What to do → Every record that follows needs to be written out again, exactly.

Supplied data →
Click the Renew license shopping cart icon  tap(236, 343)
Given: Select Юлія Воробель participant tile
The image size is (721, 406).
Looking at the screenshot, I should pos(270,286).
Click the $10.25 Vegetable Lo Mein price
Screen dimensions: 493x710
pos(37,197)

Task solution →
Click the Renew license shopping cart icon  tap(236, 343)
Given: Select Юлія Воробель participant tile
The image size is (721, 406).
Looking at the screenshot, I should pos(270,286).
Click the $10.25 Vegetable Lo Mein price
Screen dimensions: 493x710
pos(37,197)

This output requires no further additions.